BEGIN Text passage
Monday, August 10, 2020

Corporate Debt Restructuring

 

1. The Reserve Bank of India (RBI) has constituted a committee headed by Sri K.V.Kamath to suggest guidelines on one-time loan restructuring. Other members of the committee will be former State Bank of India managing director Diwakar Gupta, T N Manoharan, former chairman, Canara Bank; banking expert Ashvin Parekh; and Sunil Mehta, chief executive officer of the Indian Banks’ Association (IBA) as the member-secretary.

 

2. In view of the covid-19 pandemic it is expected that a huge number of firms are likely to seek relief under the proposed guidelines.

 

Business Standard analysis of the companies that have announced their results for the April-June quarter indicates that companies which either reported operating losses or a poor interest coverage ratio (ICR) accounted for nearly 45 per cent of corporate borrowing. 

 

3. Mrutyunjay Mahapatra, MD and CEO of the erstwhile Syndicate Bank has felt that “A loan account shows signs of stress two quarters prior to becoming ‘default’. This is typically when ‘ever-greening’ happen. Evergreening is a practice whereby banks extend even more loans to debt-laden companies to help them repay previous loans and hopefully earn enough revenue along the way to get out of trouble. It has been a pretty common practice in India, contributing to the banking sector's mushrooming bad debt pile and this mainly comes out of reluctance of the officer/team dealing with the loan to bite the bullet and call the loan ‘bad’.

 

“It’s important to distinguish between a legacy problem and a problem that is Covid-related. Many units in India were having problems even prior to Covid, and so, March 1 is a good date from that angle,” said a former deputy governor of the RBI.

 

4. Banks also need to look at intra-group leverage of the companies at the time of restructuring debt. Intra-Group Debt means any money or liabilities, owing or incurred to one Group Company by another Group Company together with all accruing interest and costs. Companies lending to group companies for unproductive usage would have to service the debt of the lending and borrowing entity in the group leading to failure of the restructuring exercise. Hence the extend of leveraging in intra-group debt is important.

 

5. Bank officers are unwilling to allow any restructuring out of fear of failure of the restructuring process.

 

In a note to the Parliamentary Estimates Committee on bank non-performing assets in September 2018, former RBI governor Raghuram Rajan had said that the “risk-averse bankers, seeing the arrests of some of their colleagues, are simply not willing to take the write-downs and push a restructuring to conclusion, without the process being blessed by the courts or eminent individuals”, leading to an “endless” delay in the process. 

 

The restructuring might not actually take place in the case of companies who are otherwise eligible as per guidelines.
END Text passage
BEGIN Material supplied
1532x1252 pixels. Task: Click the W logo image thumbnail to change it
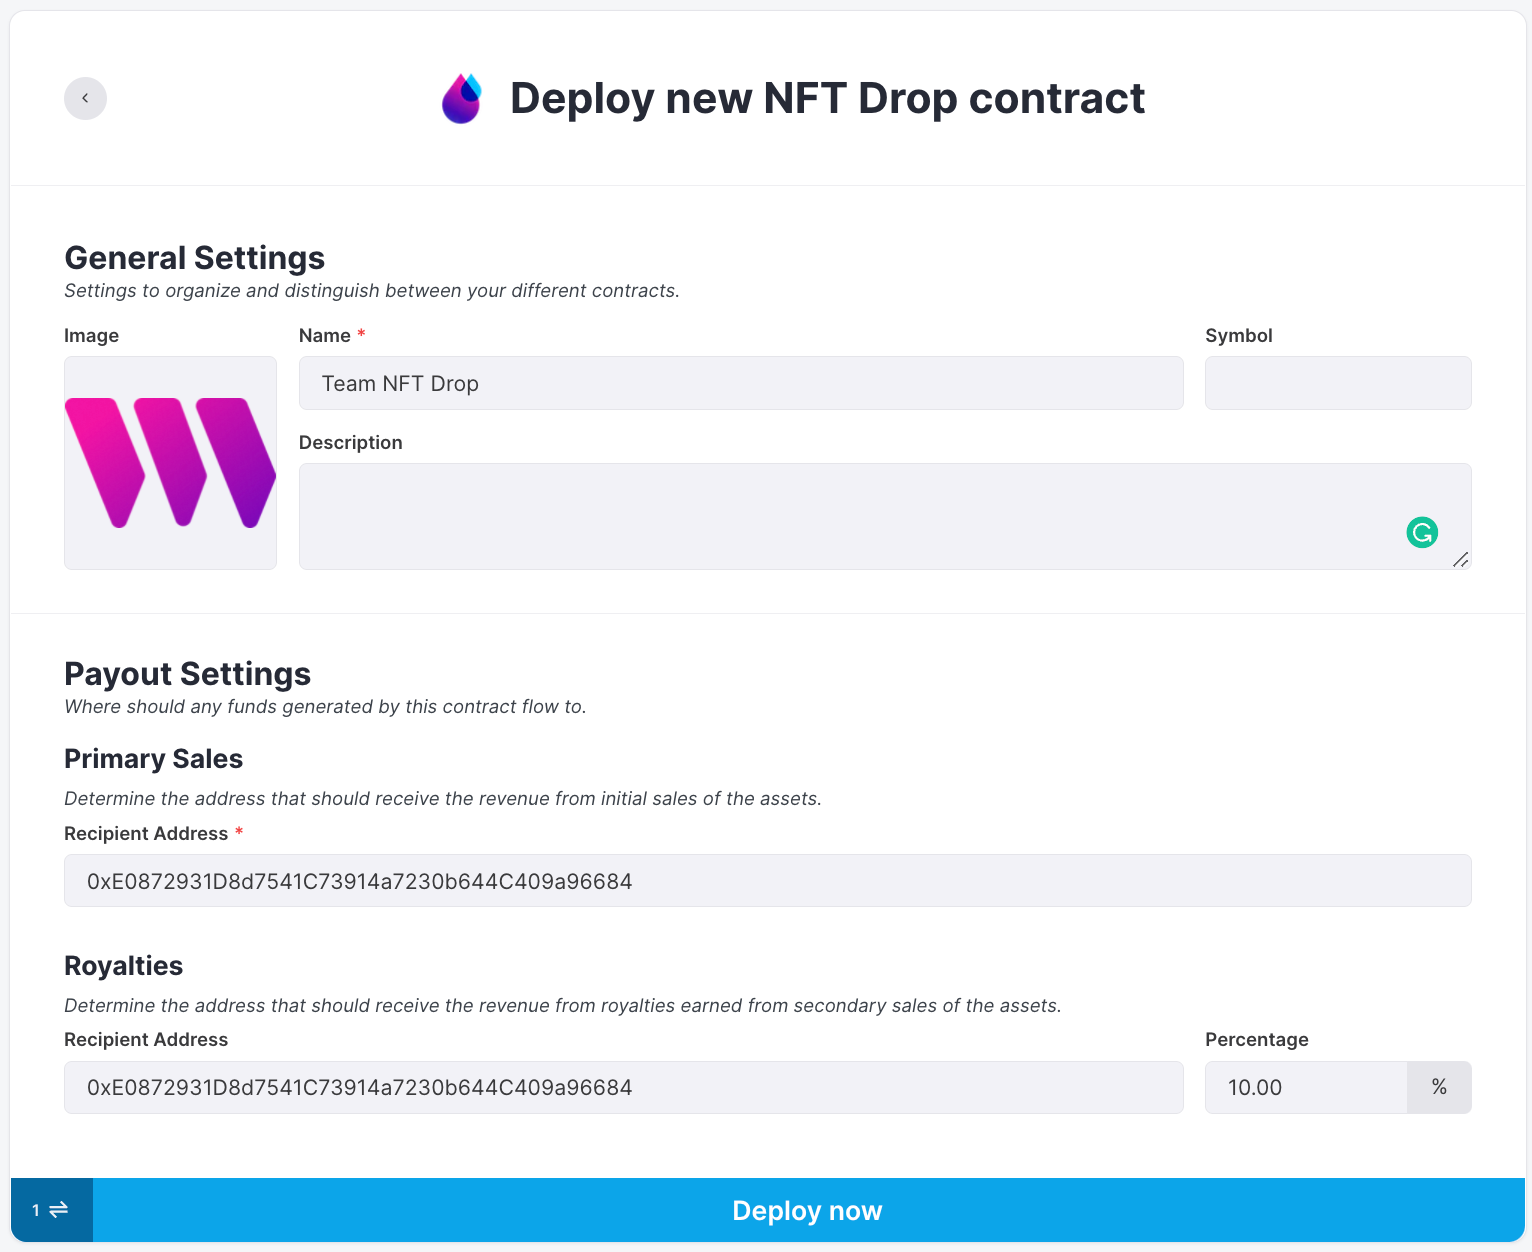pyautogui.click(x=170, y=463)
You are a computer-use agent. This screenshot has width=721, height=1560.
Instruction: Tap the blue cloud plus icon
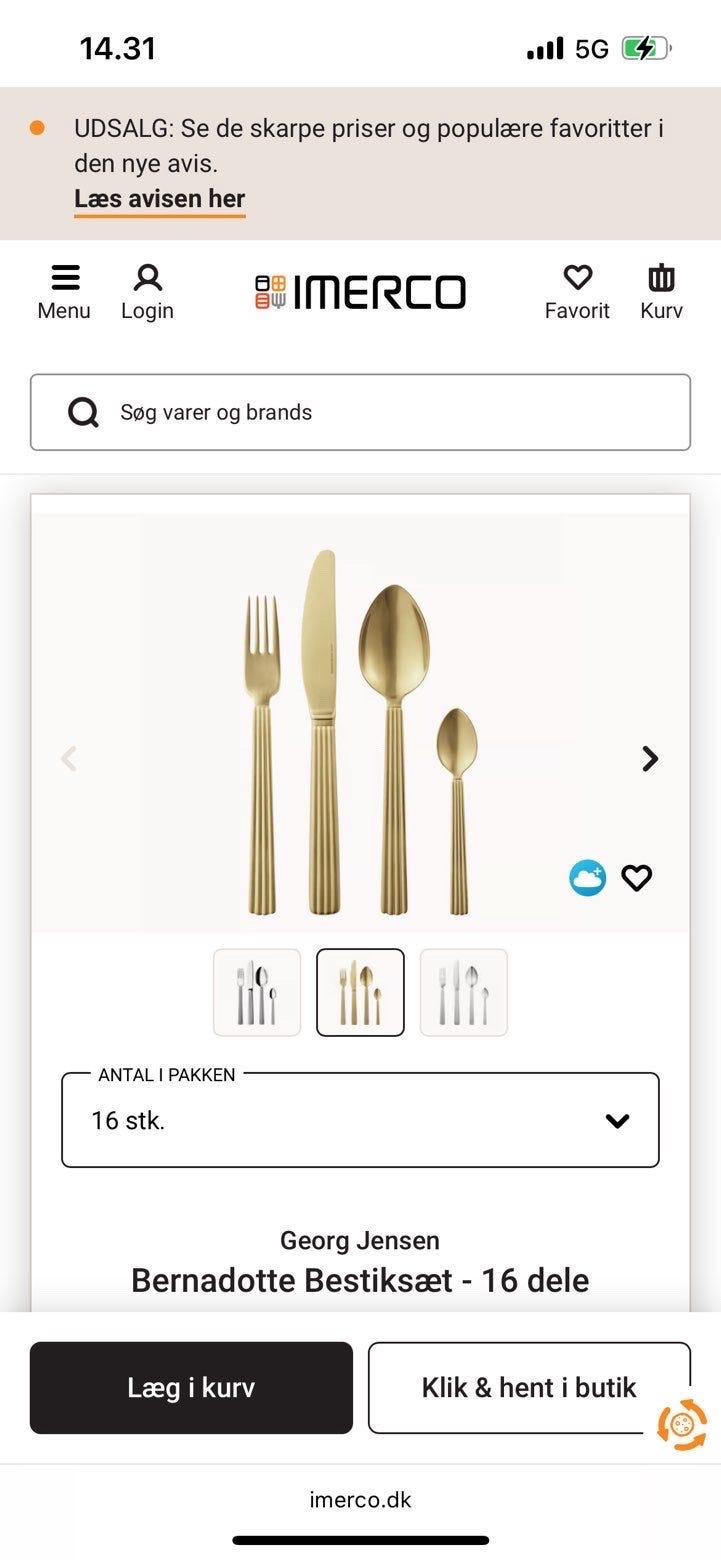click(x=587, y=878)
END Material supplied
Continue the text on corporate debt restructuring from where it stops.

6. Many companies are so cash strapped that they might not have the money to service the initial requirements for the restructuring to kick-in. If they are unable to do so, they would be declared defaulters and bankruptcy proceedings could kick in. Experts feel that this might be the case for many companies.

 

7. It is said that a problem with the previous restructuring schemes was that the banks didn’t have a structure in place to do a thorough review of the proposals. Risk management and economic planning needed to be incorporated in the bank’s workflow and institutional as well as individual capacities need to be built up.

 

8.  The path that a company would take after the restructuring exercise is difficult to predict, for the promoters and much more so for Bankers. 

 

“The biggest problem with any restructuring plan is how I predict what my top line and bottom line are going to be,” said the former deputy governor. Banks engaged in the erstwhile mechanism of corporate debt restructuring (CDR) had no clue, so they used to “cook up things. They used to put their own revenue assessments and a discounting rate of their own discretion to calculate the net present value of their sacrifice”, said the former RBI official.

 

“There is no way even now banks will be able to calculate that and that is where the Kamath panel can set up the entry points and draw a benchmark based on sectors.” The panel doesn't need to look at individual accounts to give their approval of a resolution, but can set rules for sectors that were hit the hardest due to the pandemic and need restructuring, such as aviation, tourism, hospitality.”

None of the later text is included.